Relative and absolute scrolling in Db2 ODBC applications

When you use a scrollable cursor, you call SQLFetchScroll() to move the cursor and fetch rows. The set of rows that you fetch is called a rowset.

The SQLFetchScroll() function supports relative scrolling (moving to the next row, the previous row, or forward or backward by n rows) and absolute scrolling (moving to the first row, the last row, or to row number n). The FetchOrientation parameter of the SQLFetchScroll() call determines the type of scrolling. Possible values are:
  • SQL_FETCH_NEXT
  • SQL_FETCH_PRIOR
  • SQL_FETCH_FIRST
  • SQL_FETCH_LAST
  • SQL_FETCH_ABSOLUTE
  • SQL_FETCH_RELATIVE

For SQL_FETCH_ABSOLUTE, the FetchOffset parameter determines the row to which the cursor moves. For SQL_FETCH_RELATIVE, the FetchOffset parameter determines the number of rows by which the cursor moves.

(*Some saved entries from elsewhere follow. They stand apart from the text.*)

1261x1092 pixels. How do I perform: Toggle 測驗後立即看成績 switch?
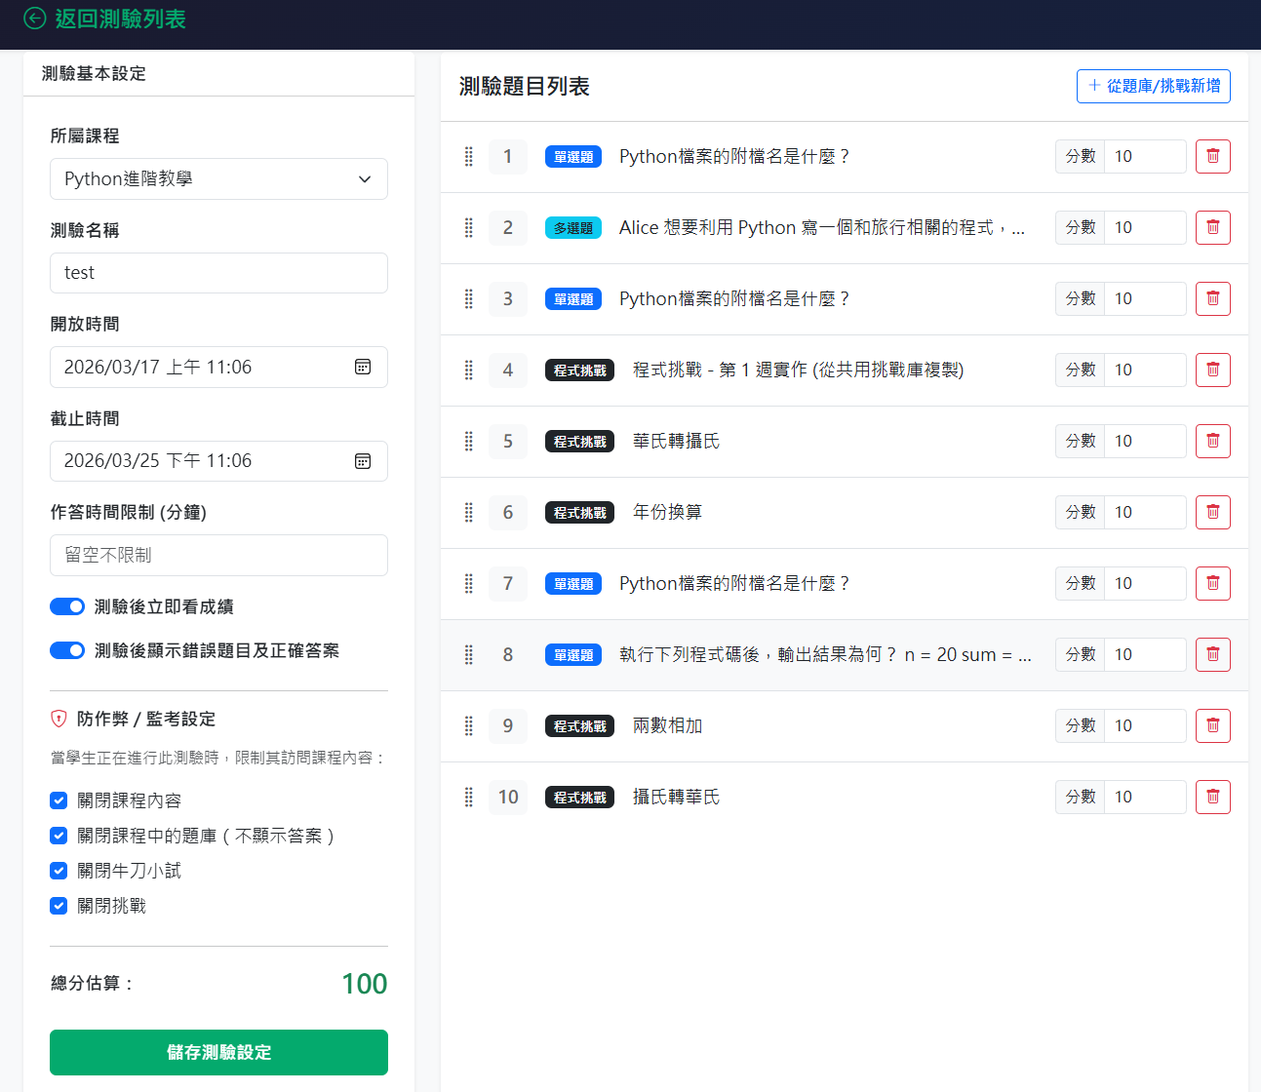pos(67,606)
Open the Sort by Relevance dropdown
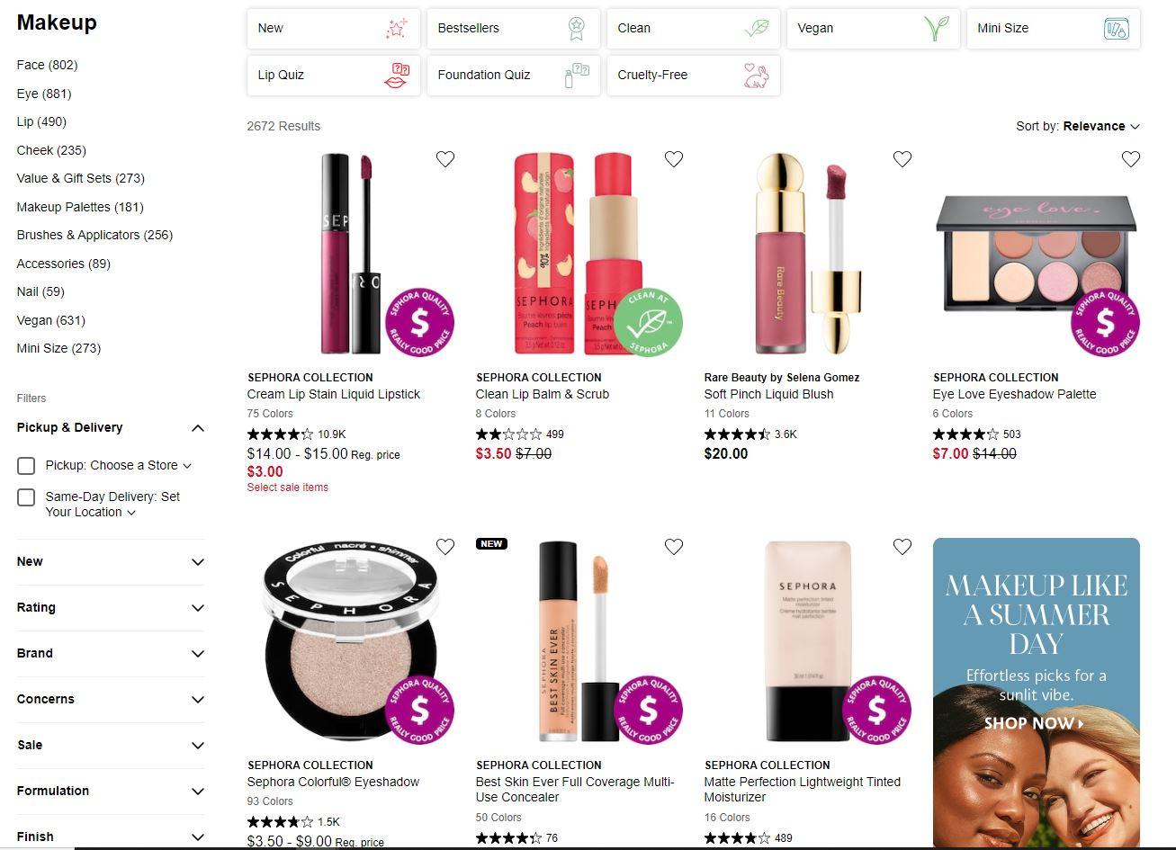Image resolution: width=1176 pixels, height=850 pixels. [x=1078, y=126]
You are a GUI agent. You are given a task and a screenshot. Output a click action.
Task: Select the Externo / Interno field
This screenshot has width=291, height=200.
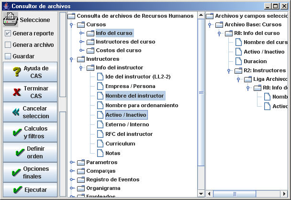(x=127, y=124)
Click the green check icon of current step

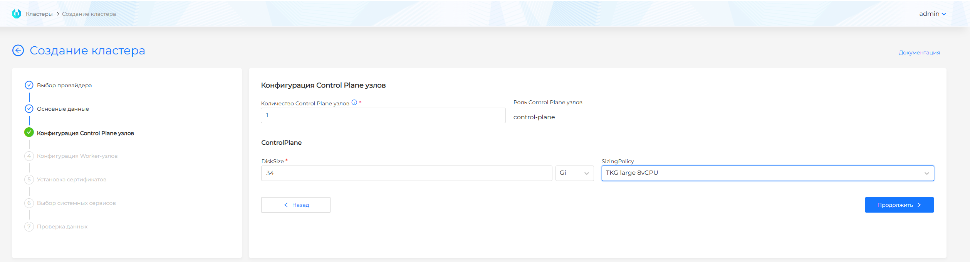(29, 133)
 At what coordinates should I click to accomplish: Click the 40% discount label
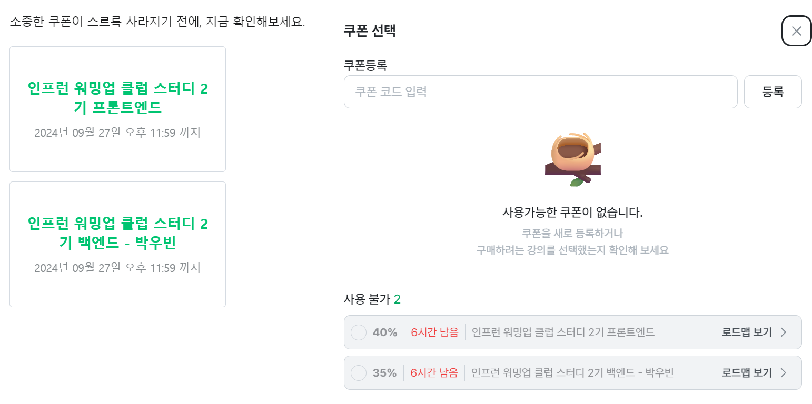[x=385, y=332]
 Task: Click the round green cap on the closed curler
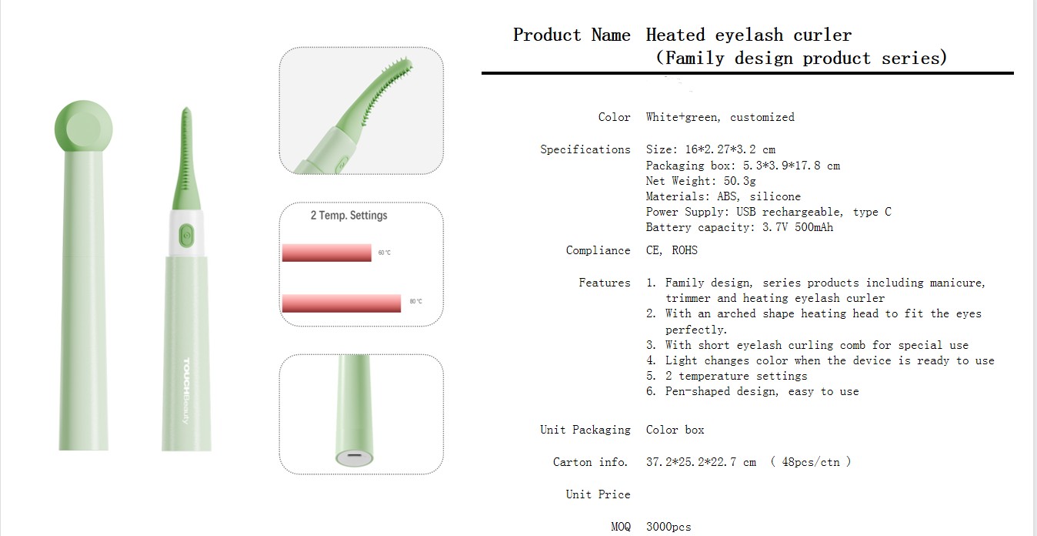84,126
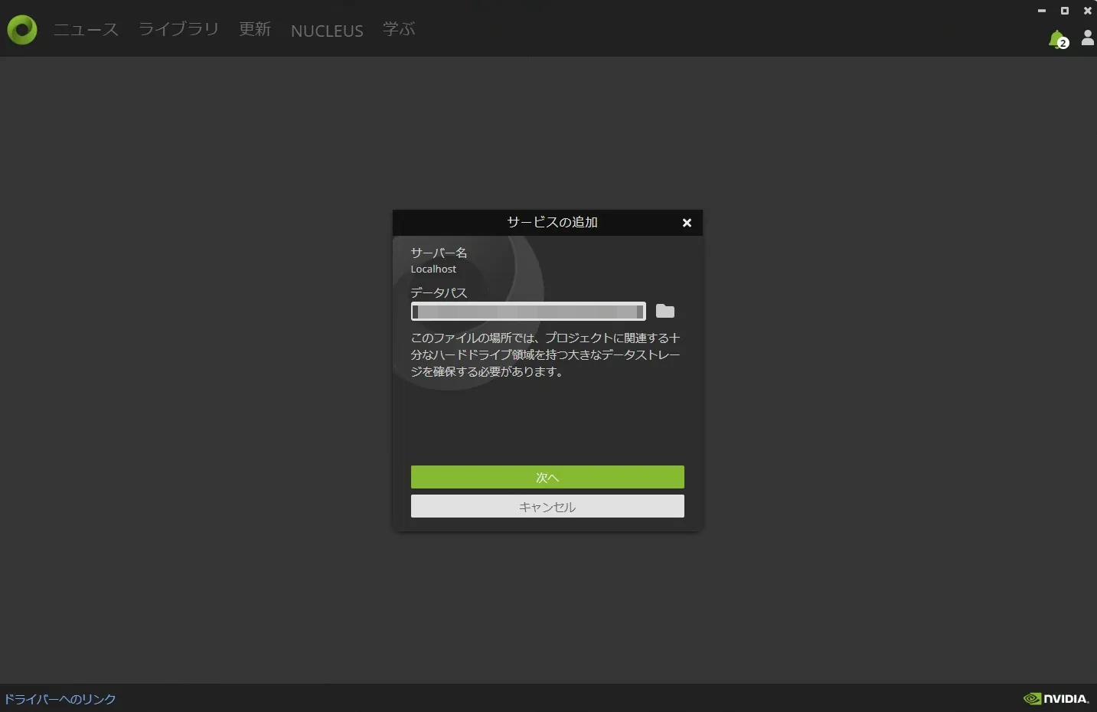Select the NUCLEUS tab

(327, 31)
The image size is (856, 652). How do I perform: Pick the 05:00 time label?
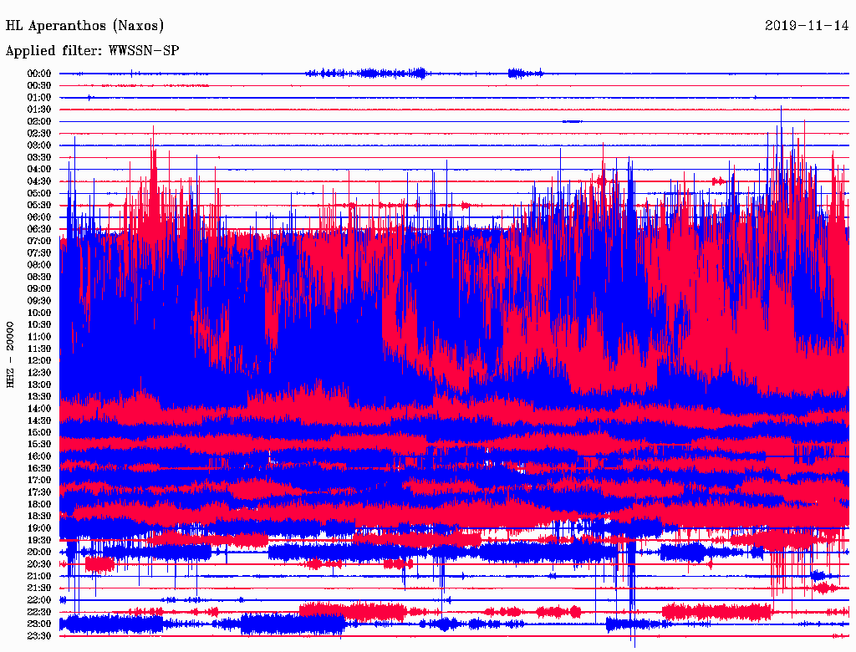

The following figure demonstrates how the cursor moves within a result set for SQLFetchScroll() calls with various FetchOffset and FetchOrientation parameter values. In this example, the rowset size is 3, and the original cursor position is at three rows from the end of the result set.

Figure 1. Example of cursor movement after SQLFetchScroll() calls
Begin figure summary. This figure shows an example of the resulting cursor position after five calls to SQLFetchScroll(). Detailed description available.

You cannot assume that the entire rowset contains data. Your application must check the rowset size after each fetch, to determine whether the rowset contains a complete set of rows. For example, suppose that you set the rowset size to 10, and you call SQLFetchScroll() using A FetchOrientation value of SQL_FETCH_ABSOLUTE and a FetchOffset value of -3. As the following figure shows, this function call sets the cursor position at three rows from the end of the result set, and attempts to fetch 10 rows.

Figure 2. Example of a SQLFetchScroll() call that returns an incomplete rowset
Begin figure summary. This figure shows an example of the result of executing a call to SQLFetchScroll(). Detailed description available.

After the fetch, only the first three rows of the rowset contain meaningful data, so your application must use the data in only those three rows.